ユーイもまた、そうした教会新派内の信仰論争の中に放り込まれ、自分の立ち位置を模索するはめになっていく。彼女の場合、異教徒の姫であり敗残者であり虜囚にも似た存在、という立場もあって、元々難しい舵取りを求められる立場だったのですが、結局これって彼女生贄に等しい立ち位置だったんですよね。彼女自身、何も出来ないまま翻弄されるしかなかったはずの所から、ほぼ自力でその信仰論争、或いは教会新派内の政争においてプレイヤーとしての立場を、誰にも悟られないままスルッともぎ取ってみせたその手練手管たるや、いったいいつの間にそんなものを身に着けたのか。
彼女の目指すものが、いわゆる政治の世界にあるというのなら、頼もしいというべきか空恐ろしいというべきか。
図らずもユーイのピンチを目にしたイクスが仕掛けた論陣の、ある意味初々しいとすら思える素朴さを思えば、ユーイのそれは彼女自身の欲望もあいまって悪辣ですらあるんですよね。しかし、彼女としては最低限のあがきでしかなくもあるのですが。主導権を掠め取ったとはいえ、彼女が教会の尖兵という立ち位置に追いやられてしまったのは確かですし。でもユーイ、その立場を利用して将来的にイクスの身柄をゲットしようと図ったのは、さてどういう真意によるものなんですかね。というか、彼を欲した理由というのはなんなんだろう。個人的な感情? 或いは、彼が考案してしまった熟練の職人という存在を無為にする量産化の発想の確保のためだろうか。まあ、安易にどちらか片一方、なんてものではないのだろうけど。まあ彼が考案した杖の話を聞いたのはすべてが片付いた後なので、それはないのだけれど、イクスという杖職人の腕前と彼がもたらす魔法杖の強大さを求めていたのは間違いない、実際ユーイは明言しているし。
……でも、イクスが思いついてしまって彼自身、苦悩しているそれって、国家規模で見ても相当にやばい戦力となりかねないものなだけに、これを利用する目算を立てているのなら、ユーイの中でかなりの深度の野望みたいなものが湧いているのだろうか。
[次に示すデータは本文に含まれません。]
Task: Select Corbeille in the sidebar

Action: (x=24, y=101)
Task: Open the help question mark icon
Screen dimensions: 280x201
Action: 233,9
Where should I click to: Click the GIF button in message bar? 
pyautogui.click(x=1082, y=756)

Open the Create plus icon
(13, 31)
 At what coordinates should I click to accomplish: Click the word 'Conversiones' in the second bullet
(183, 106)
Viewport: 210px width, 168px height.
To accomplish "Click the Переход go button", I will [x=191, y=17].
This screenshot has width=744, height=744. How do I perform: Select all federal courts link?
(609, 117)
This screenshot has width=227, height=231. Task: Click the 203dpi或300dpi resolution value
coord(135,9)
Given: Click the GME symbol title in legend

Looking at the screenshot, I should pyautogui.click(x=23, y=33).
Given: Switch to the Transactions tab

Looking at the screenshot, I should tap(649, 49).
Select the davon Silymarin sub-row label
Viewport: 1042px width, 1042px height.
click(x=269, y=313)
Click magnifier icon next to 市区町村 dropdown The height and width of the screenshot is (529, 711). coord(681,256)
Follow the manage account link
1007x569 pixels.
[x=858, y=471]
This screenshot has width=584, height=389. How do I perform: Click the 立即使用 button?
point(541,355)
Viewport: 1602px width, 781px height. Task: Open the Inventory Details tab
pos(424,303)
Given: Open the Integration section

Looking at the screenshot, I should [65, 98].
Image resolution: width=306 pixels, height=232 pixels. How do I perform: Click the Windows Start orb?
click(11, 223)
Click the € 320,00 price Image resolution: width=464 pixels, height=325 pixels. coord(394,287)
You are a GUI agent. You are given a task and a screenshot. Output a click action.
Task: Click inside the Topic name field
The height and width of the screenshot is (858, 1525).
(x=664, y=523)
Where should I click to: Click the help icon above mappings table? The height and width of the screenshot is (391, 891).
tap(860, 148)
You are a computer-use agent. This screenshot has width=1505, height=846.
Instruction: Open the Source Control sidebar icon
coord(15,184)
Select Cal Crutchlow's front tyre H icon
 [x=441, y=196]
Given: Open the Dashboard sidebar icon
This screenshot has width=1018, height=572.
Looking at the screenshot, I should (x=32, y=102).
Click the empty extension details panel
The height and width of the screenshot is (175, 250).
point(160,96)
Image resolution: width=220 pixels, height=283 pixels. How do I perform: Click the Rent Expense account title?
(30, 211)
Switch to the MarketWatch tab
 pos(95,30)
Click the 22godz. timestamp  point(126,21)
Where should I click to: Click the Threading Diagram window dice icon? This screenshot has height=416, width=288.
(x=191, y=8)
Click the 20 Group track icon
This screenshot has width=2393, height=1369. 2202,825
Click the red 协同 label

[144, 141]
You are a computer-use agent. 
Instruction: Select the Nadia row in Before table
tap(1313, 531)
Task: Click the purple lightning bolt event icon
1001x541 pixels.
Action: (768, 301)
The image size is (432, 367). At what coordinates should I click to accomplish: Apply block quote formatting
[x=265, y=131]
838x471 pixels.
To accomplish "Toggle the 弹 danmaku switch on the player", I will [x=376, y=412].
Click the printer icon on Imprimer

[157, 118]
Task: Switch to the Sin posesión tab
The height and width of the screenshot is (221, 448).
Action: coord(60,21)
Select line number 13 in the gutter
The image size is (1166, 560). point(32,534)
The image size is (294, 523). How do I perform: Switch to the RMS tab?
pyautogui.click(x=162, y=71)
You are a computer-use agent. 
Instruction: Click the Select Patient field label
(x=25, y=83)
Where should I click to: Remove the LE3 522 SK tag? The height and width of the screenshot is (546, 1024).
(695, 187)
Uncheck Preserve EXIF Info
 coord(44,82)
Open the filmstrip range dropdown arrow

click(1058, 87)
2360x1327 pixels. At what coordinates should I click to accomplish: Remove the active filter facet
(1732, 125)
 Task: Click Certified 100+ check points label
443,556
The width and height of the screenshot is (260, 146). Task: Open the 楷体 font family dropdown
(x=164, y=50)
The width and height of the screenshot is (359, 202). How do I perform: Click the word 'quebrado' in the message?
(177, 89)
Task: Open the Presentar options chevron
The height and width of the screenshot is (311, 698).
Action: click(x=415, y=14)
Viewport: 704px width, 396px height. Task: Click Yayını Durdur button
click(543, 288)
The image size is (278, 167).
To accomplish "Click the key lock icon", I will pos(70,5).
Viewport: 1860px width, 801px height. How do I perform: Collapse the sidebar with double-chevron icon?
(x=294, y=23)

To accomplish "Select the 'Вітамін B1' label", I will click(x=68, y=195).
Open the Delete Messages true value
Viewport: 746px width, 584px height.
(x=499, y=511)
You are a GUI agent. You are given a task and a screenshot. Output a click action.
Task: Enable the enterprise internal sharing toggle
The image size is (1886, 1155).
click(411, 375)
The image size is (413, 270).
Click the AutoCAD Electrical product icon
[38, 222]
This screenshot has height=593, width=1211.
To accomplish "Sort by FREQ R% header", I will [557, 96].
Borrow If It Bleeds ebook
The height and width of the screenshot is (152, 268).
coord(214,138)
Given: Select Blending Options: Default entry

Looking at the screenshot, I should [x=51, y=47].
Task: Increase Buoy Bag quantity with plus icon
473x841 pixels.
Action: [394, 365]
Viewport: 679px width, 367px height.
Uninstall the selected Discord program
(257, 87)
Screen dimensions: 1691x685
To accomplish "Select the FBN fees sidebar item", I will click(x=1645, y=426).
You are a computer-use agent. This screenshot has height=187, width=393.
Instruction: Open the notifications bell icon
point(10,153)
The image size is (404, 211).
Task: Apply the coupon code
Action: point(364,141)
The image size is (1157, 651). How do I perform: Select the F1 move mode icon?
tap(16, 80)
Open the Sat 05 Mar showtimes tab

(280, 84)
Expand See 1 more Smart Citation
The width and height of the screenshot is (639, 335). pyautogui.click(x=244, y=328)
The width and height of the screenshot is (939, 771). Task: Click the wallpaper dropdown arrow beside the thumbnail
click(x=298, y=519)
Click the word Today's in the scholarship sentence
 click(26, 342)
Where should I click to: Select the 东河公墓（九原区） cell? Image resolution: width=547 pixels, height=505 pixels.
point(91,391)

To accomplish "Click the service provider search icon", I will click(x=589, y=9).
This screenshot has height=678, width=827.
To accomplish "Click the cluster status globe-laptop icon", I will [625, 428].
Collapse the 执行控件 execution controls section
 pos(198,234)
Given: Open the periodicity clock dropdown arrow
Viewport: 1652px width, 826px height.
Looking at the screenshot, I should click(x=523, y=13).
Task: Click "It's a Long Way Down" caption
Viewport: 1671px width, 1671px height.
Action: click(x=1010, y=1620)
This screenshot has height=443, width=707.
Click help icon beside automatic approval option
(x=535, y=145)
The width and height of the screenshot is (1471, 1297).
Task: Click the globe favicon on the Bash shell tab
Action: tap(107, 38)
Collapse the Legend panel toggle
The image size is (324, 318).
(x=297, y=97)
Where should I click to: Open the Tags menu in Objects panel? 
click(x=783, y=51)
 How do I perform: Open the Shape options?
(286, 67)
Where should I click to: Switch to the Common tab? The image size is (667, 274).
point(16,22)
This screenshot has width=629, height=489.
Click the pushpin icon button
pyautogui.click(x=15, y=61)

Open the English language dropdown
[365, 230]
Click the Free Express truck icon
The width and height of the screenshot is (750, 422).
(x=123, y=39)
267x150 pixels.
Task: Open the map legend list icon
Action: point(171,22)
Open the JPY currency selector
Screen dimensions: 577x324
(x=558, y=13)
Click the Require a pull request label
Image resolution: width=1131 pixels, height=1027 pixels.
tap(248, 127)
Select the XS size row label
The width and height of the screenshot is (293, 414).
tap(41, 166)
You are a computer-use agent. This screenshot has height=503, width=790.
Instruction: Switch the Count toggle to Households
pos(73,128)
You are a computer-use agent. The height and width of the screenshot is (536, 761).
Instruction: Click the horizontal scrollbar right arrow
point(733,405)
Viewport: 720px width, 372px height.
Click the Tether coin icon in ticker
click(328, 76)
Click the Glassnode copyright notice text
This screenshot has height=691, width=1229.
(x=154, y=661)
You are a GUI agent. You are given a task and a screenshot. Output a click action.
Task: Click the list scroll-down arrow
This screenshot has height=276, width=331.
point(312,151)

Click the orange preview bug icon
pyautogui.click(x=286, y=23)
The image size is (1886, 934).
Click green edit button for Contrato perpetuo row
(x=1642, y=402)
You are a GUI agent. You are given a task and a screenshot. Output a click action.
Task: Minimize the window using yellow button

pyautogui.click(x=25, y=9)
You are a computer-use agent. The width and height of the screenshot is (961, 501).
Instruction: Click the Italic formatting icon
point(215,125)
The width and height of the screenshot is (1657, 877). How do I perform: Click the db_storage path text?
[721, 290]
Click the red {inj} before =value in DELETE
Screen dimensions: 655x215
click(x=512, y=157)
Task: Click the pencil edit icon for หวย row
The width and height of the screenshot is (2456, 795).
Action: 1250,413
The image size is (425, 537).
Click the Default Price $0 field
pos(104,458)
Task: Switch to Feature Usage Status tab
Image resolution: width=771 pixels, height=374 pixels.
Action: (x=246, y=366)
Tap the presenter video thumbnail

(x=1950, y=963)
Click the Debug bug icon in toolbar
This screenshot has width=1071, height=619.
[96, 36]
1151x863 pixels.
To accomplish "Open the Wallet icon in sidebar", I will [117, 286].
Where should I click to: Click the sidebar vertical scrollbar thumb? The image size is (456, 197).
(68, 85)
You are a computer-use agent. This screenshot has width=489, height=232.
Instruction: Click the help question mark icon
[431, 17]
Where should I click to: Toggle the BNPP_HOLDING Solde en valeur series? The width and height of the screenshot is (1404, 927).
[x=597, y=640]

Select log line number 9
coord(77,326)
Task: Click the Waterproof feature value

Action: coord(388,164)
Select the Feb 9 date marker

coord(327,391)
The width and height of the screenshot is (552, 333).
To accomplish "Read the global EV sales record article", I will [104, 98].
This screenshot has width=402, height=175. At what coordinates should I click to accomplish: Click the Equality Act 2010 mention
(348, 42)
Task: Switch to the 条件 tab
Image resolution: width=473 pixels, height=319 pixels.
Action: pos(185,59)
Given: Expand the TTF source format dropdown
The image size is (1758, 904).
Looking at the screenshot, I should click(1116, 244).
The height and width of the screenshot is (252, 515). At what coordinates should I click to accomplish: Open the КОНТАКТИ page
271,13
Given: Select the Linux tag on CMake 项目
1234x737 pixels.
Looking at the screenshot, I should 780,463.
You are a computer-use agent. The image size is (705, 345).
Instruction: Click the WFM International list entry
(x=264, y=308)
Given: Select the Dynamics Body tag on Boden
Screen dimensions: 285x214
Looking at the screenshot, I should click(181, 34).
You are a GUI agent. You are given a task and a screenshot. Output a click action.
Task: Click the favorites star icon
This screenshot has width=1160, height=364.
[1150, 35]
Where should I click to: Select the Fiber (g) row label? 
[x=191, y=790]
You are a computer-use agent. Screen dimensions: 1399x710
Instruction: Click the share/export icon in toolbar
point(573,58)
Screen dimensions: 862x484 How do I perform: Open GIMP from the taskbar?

これだけ、身勝手に翻弄されて場合によっては処刑されかねない所に放り込まれた身としては、何も考えないわけにはいかないのだろうけど。
しかし、イクスのアプローチがまさかそっちの方向に行くとはなあ。師匠は、彼のような発想は出来なくても、彼がそっちの方向に向かってしまう事は想定していた、ということなのだろうか。魔力無しのイクスにしか出来ない発想。それはもう、究極の杖の向こう側、と言っていいのかもしれない。
しかしだからこそ、彼は職人としての柱を失ってしまった。彼の中の神を裏切ってしまった。
背信者二人、というラストシーンの表現は、なんとも胸を締め付けるものがあった。その罪は己のうちにあり、お互いに許しあえる関係ではない。いいじゃないかそれで、と許してくれる人も今の所彼らにはいないんだろう。彼らの救いは、どこにあるのだろう。少なくとも、彼らの前から竜は去り、彼らの中にはもう神は居ない。